_Exercise instructions_
1 - In the article on Meta's Purple Llama project, what reason does Meta give for wanting to level the playing field and create a center of mass for open trust and safety? Answer in one to three sentences.
2 - Continue the article on Meta's Purple Llama project from its last sentence.

_Text under study_
Meta trials Purple Llama project for AI developers to test safety risks in models

Meta has launched Purple Llama – a project aimed at building open source tools to help developers assess and improve trust and safety in their generative AI models before deployment.

The project was announced by the platform’s president of global affairs (and former UK deputy prime minister) Nick Clegg on Thursday.  

“Collaboration on safety will build trust in the developers driving this new wave of innovation, and requires additional research and contributions on responsible AI,” Meta explained. “The people building AI systems can’t address the challenges of AI in a vacuum, which is why we want to level the playing field and create a center of mass for open trust and safety.”

Under Purple Llama, Meta is collaborating with other AI application developers – including cloud platforms like AWS and Google Cloud, chip designers like Intel, AMD and Nvidia, and software businesses like Microsoft – to release tools to test models’ capabilities and check for safety risks. The software licensed under the Purple Llama project supports research and commercial applications.

The first package unveiled includes tools to test cyber security issues in software-generating models, and a language model that classifies text that is inappropriate or discusses violent, or illegal activities. The package, dubbed CyberSec Eval, allows developers to run benchmark tests that check how likely an AI model is to generate insecure code or assist users in carrying out cyber attacks. 

They could, for example, try to instruct their models to create malware and see how often it complies with the request, and then block these requests. Or they could ask their models to execute what seems like a benign task, see if it generates insecure code, and try to figure out how the model has gone awry.

_Source material_
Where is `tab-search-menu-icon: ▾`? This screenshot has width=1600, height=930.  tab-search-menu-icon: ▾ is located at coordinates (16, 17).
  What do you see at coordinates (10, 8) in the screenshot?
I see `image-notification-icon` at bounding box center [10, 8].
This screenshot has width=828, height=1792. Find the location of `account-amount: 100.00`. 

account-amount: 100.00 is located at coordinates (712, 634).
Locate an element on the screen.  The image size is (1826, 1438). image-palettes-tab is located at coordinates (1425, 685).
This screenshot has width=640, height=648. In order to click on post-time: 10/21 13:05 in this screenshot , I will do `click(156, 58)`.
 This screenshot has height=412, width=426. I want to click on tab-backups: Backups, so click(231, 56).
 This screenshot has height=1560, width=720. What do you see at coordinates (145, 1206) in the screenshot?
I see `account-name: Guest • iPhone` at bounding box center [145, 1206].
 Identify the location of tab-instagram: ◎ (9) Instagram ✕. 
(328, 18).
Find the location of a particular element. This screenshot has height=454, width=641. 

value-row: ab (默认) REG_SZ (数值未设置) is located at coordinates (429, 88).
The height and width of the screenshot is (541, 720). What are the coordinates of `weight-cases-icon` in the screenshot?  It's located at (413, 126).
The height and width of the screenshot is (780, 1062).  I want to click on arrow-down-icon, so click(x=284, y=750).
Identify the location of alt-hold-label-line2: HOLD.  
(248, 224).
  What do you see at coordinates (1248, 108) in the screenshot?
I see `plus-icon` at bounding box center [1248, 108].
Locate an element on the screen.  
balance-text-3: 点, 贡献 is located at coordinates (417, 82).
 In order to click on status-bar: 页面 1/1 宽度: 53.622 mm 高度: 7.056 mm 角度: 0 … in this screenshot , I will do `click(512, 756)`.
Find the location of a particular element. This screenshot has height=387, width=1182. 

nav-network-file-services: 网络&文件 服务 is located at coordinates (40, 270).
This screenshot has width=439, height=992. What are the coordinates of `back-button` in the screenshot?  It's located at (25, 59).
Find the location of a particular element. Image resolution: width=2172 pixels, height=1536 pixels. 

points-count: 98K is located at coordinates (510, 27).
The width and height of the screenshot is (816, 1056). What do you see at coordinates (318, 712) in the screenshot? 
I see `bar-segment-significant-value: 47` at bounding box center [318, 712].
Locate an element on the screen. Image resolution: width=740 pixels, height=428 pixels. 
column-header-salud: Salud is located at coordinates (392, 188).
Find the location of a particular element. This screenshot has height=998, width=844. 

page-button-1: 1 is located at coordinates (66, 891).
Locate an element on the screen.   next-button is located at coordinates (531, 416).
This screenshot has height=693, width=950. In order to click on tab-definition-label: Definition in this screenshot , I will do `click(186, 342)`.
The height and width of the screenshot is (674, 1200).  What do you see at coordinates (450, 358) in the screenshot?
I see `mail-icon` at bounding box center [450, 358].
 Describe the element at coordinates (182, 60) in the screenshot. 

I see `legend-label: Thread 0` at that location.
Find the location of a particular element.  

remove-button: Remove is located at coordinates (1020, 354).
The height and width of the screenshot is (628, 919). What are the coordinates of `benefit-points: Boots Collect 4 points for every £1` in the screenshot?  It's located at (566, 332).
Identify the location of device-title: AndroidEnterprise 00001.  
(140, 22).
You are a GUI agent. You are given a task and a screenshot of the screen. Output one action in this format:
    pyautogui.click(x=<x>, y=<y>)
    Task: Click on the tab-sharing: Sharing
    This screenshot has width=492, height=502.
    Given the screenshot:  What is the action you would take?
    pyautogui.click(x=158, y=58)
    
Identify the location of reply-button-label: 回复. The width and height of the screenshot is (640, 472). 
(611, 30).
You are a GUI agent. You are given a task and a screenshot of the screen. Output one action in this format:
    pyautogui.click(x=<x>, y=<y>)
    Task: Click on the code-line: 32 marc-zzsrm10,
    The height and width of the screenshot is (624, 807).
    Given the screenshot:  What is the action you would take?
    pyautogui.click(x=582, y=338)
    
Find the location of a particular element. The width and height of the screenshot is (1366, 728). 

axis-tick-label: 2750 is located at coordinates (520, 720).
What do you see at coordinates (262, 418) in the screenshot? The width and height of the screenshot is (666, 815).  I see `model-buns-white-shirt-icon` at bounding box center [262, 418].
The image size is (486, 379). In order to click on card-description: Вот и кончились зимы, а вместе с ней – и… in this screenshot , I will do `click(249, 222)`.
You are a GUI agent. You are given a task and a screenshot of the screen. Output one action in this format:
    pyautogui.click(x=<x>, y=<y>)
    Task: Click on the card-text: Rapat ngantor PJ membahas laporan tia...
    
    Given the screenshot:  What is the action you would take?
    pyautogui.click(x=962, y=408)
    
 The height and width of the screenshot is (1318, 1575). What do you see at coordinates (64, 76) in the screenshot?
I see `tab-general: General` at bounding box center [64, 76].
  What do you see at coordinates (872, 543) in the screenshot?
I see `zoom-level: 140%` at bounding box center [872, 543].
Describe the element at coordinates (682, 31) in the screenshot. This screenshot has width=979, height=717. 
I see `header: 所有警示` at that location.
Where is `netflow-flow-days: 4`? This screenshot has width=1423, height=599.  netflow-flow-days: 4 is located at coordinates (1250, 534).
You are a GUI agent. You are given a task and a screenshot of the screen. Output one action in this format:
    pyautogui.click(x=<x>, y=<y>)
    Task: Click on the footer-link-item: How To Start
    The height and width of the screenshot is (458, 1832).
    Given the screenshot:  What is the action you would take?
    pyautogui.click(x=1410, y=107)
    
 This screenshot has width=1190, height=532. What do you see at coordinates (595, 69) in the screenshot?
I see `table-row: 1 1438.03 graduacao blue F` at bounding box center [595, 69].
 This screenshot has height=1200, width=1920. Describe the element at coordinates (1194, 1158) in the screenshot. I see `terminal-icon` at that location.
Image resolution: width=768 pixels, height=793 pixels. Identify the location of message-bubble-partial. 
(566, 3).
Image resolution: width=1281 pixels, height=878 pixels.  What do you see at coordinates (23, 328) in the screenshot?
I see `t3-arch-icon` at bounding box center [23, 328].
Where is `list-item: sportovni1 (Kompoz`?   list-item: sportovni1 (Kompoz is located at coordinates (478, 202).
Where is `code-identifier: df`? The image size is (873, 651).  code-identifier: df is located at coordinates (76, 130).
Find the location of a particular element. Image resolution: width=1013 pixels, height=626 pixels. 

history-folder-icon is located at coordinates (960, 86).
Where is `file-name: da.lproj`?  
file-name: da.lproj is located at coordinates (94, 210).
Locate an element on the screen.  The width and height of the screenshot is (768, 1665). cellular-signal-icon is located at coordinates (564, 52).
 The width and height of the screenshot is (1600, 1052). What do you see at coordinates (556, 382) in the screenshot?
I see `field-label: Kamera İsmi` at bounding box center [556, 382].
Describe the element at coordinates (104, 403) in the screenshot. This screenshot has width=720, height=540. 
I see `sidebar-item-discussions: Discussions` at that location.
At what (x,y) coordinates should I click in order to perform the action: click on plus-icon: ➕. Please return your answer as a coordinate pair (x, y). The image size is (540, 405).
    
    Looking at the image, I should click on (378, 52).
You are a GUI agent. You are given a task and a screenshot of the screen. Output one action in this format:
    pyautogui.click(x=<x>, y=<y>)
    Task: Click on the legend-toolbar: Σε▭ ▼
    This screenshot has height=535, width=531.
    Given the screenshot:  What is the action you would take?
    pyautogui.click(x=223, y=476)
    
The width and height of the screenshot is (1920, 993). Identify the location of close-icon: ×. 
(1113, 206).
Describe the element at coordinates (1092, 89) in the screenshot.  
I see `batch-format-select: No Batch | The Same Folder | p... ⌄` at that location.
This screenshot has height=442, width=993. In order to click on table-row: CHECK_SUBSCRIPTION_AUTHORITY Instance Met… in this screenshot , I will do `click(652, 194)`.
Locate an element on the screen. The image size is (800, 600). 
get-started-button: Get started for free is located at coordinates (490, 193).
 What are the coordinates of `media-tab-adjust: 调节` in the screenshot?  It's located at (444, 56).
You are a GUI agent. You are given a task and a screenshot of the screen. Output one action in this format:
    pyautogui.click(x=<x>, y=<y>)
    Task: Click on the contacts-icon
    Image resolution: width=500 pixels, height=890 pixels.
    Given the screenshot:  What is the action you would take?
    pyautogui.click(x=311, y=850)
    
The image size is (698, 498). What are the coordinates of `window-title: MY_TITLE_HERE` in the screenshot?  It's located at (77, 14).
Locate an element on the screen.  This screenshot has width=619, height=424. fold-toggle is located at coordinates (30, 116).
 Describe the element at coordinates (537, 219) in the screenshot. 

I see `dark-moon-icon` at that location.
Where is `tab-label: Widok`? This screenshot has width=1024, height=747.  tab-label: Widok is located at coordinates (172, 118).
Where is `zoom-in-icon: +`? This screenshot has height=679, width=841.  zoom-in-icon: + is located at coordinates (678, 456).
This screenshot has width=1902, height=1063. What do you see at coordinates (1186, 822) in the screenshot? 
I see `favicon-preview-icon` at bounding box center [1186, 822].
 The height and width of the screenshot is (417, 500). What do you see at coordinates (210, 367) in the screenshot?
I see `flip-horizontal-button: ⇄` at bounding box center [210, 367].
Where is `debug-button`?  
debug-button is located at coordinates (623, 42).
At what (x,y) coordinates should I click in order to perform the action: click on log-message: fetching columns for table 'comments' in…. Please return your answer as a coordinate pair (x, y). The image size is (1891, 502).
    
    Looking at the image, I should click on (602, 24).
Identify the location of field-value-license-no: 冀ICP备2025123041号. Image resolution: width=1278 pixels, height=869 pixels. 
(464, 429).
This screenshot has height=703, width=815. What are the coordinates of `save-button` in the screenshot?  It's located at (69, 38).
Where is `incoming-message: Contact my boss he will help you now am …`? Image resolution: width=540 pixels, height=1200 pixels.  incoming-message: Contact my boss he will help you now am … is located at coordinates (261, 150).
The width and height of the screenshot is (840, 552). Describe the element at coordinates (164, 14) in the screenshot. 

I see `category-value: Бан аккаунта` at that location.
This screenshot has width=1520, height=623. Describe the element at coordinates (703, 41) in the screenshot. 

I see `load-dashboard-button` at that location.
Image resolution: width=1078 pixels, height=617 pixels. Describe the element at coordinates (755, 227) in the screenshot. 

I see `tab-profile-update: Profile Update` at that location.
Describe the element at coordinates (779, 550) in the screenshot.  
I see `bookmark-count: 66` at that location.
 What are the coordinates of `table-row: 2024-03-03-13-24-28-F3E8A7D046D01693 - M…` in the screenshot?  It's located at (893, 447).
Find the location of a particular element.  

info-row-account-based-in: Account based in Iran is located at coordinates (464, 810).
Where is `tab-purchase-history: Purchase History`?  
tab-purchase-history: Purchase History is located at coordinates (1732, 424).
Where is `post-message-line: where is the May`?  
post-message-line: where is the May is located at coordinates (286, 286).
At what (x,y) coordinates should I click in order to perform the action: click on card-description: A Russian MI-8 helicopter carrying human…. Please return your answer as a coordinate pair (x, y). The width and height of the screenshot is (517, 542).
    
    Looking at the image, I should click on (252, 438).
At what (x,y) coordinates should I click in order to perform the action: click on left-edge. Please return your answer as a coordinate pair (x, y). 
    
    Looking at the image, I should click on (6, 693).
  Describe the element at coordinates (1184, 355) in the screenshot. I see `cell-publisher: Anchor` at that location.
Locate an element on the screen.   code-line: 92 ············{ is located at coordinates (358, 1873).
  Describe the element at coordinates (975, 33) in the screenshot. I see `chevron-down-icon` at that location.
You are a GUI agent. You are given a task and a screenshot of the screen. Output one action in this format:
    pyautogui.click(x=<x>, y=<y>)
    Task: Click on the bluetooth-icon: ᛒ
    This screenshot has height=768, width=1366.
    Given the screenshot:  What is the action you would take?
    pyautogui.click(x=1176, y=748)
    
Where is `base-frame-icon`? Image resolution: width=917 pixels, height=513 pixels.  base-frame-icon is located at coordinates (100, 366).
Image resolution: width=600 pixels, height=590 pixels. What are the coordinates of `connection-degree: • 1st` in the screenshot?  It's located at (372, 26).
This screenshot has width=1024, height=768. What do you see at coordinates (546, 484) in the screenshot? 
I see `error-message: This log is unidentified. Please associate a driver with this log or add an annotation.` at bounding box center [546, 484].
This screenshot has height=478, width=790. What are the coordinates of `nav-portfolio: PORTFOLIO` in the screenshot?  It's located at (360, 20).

_Your written answers_
1 - Meta says the people building AI systems can't address the challenges of AI in a vacuum. It adds that collaboration on safety will build trust in the developers driving this wave of innovation.

2 -
Initial tests showed that on average, large language models suggested vulnerable code 30 percent of the time, researchers at Meta revealed in a paper [PDF] detailing the system. These cyber security benchmark assessments can be run repeatedly, to check if adjustments to the model are actually making them more secure.

Meanwhile, Llama Guard is a large language model trained to classify text. It looks out for language that is sexually explicit, offensive, harmful or discusses unlawful activities. 

Developers can test whether their own models accept or generate unsafe text by running input prompts and output responses generated by Llama Guard. They could then filter out specific items that might incite the model to produce inappropriate content.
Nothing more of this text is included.